Joint conference by NYU-Florence/NYU Liberal Studies and the Max Weber Programme, EUI
April 9 & 10 2013:
Tuesday 9 (Villa la Pietra (NYU) and Wednesday 10 (Villa la Fonte (MWP)
Organizers: Simon Jackson, MWP/EUI and Brendan Hogan NYU-Florence
Voter ID laws and a creaking Electoral College in the United States, street protests against a democratic deficit in Brussels, Rome and Athens, increasingly noisy praise for authoritarian capitalism in Singapore and Beijing – the contemporary political world is confronted with the nature and limits of democratic representation. The La Pietra Dialogues at NYU-Florence have regularly probed these issues of late, with distinguished scholars leading sessions on dissent, the euro crisis and the US elections. The Max Weber Programme at the EUI, meanwhile, is home to post-doctoral scholars across four disciplines and from around the globe. Their research this year is concerned with judicial independence, migrant labor rights, trans-national social movements and constitutional law, to name just a few areas that bear on the question of democratic representation.

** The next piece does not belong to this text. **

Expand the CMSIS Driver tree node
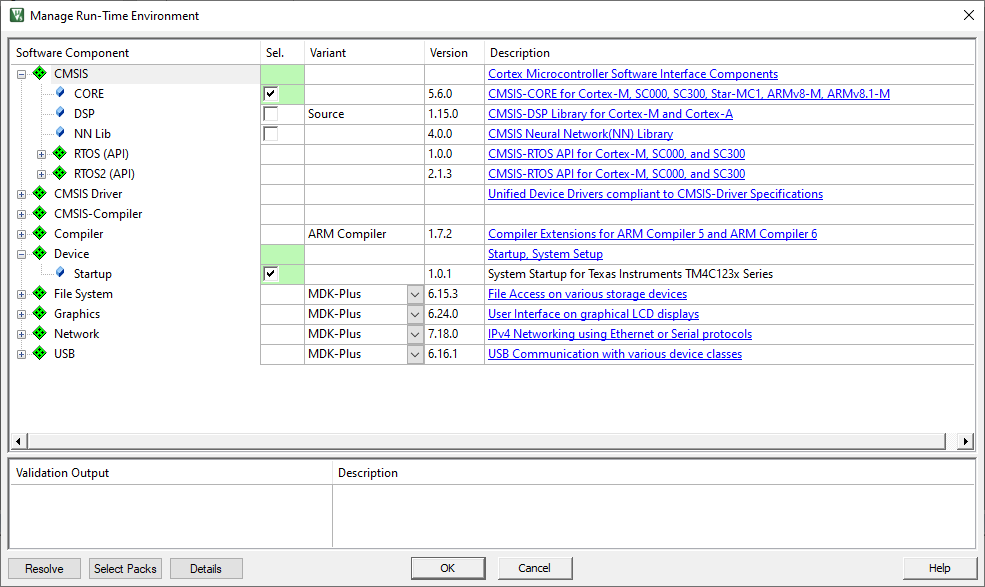coord(21,194)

This multi-disciplinary conference, co-sponsored by the La Pietra Dialogues and the Max Weber Programme, brings together invited senior scholars, Max Weber Fellows and the NYU-Florence community, in a joint La Pietra Dialogues-Max Weber Programme conversation. The two-day conference will focus on how political and philosophical theories of democratic representation inform empirical social scientific research. For example, what can recent theories of global justice and democracy offer a political-scientist who researches Internet campaign fund-raising? What is a reasonable minimum condition for a government to be classified as ‘democratic’ or ‘representative’ of its citizens, and how can the social sciences help to answer this question with respect to any given state? Finally, how do such debates fit into contemporary political situations and scholarly practice?
These and other questions will be addressed in a two-day conference comprising six panels in total and held at Villa La Pietra and Villa La Fonte. In each panel, a senior invited guest and a Max Weber Fellow will give papers that enter into theoretical-empirical dialogue on a specific aspect of our broader rubric.